Opinion
April 15, 1946.
In an action by a judgment creditor for the reformation of a policy of automobile liability insurance, and for judgment against the defendant insurance company on the policy as reformed, judgment in favor of the plaintiff reversed on the law and the facts, and a new trial granted on the law side of the court, with costs to appellant to abide the event, and with leave to plaintiff to amend her complaint, if she shall be so advised. Plaintiff was not entitled to reformation. In the absence of fraud, reformation may not be directed without clear and convincing proof of mutual mistake. ( Amend v. Hurley, 293 N.Y. 587; Porter v. Commercial Cas. Ins. Co., 292 N.Y. 176; Salomon v. North British M. Ins. Co., 215 N.Y. 214.) No mutual mistake was established in this action.
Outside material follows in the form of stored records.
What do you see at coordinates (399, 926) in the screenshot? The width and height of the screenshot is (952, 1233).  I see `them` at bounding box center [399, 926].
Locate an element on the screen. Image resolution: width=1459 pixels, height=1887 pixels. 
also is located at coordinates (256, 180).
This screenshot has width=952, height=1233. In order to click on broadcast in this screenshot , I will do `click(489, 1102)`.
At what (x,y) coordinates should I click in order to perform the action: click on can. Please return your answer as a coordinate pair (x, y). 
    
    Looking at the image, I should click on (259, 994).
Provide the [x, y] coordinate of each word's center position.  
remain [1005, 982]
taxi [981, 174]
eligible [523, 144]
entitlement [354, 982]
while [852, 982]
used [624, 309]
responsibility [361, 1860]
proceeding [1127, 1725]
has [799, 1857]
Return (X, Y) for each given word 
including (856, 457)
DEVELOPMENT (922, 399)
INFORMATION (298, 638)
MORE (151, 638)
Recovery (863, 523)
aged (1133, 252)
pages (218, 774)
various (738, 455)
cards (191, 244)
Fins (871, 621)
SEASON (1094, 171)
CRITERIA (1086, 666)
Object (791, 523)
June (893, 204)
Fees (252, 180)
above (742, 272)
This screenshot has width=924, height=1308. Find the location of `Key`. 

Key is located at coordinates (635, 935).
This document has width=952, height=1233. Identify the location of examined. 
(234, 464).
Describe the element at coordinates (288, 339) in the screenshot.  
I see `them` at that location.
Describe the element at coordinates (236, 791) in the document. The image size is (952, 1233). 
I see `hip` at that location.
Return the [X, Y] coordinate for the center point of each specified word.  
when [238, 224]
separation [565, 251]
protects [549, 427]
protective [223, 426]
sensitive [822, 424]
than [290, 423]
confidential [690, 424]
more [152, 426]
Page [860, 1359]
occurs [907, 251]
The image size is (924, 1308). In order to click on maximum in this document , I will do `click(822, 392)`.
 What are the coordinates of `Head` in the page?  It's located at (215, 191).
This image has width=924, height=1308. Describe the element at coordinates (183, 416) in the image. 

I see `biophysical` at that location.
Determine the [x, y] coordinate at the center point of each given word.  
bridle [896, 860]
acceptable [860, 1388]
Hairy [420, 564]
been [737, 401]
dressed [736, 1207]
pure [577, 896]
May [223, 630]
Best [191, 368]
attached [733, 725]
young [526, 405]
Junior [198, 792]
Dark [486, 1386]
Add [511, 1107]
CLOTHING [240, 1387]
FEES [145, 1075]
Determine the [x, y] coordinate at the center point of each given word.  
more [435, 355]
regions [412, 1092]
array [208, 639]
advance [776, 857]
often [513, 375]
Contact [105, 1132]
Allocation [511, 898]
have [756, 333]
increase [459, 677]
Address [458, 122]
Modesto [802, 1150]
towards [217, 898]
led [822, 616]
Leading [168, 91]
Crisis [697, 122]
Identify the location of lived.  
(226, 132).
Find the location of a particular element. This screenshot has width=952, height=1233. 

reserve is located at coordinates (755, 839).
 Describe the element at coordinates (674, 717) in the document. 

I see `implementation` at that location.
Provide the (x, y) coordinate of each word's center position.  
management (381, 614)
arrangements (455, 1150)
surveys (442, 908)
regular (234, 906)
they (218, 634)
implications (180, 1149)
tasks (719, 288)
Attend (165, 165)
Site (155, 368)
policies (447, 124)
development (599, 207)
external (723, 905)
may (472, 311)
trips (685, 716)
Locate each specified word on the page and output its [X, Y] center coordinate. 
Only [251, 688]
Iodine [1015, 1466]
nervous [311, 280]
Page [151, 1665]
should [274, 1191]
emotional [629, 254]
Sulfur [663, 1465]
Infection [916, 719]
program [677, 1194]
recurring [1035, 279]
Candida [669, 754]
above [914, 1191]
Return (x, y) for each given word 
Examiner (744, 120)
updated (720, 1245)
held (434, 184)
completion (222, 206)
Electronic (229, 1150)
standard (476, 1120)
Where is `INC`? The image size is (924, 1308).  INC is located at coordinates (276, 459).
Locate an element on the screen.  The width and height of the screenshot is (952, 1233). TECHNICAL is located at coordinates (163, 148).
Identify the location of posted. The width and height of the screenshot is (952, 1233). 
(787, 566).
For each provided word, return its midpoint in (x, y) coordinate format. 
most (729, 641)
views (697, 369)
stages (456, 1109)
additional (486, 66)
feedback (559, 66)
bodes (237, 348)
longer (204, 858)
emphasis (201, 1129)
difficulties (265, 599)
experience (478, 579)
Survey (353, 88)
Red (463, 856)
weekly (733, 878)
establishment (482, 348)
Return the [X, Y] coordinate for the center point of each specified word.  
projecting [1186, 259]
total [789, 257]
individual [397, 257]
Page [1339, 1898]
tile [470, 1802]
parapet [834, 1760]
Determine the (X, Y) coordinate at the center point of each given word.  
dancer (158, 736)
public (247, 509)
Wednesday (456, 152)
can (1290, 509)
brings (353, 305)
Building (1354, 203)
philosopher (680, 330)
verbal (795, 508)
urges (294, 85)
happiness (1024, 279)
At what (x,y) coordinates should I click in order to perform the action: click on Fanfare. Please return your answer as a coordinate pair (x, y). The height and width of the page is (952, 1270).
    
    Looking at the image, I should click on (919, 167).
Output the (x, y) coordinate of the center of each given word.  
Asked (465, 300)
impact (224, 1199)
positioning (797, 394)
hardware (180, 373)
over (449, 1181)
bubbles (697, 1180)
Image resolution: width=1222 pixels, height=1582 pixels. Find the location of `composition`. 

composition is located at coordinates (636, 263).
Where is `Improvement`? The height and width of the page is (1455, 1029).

Since the ground of equitable jurisdiction alleged in the complaint has not been established to any extent, and it appears that there never was, as between the parties, any cause for equitable interference, the court may not retain the action and grant purely legal relief. ( Jackson v. Strong, 222 N.Y. 149; International Photo Rec. Mach. v. Microstat Corp., 269 App. Div. 485.) We do not decide at this time whether the plaintiff may recover on the policy without reformation. It is our opinion, however, that she is entitled to a trial on that theory, under an appropriate pleading, if she shall be so advised. Under the circumstances disclosed, the acceptance of the last installment of the policy premium after the accident did not estop defendant ( Beaudry v. Massachusetts Bonding Ins. Co., 260 App. Div. 871; Baker v. Union Mutual Life Ins. Co., 43 N.Y. 283), nor did it operate as a waiver of any of defendant's rights to deny that there was a mutual mistake or to defend this action. ( Mapu v. Agricultural Insurance Co., 244 App. Div. 268.) For the purposes of a new trial all findings are reversed and conclusions disapproved. Lewis, P.J., Hagarty, Carswell and Nolan, JJ., concur; Aldrich, J., concurs in the result.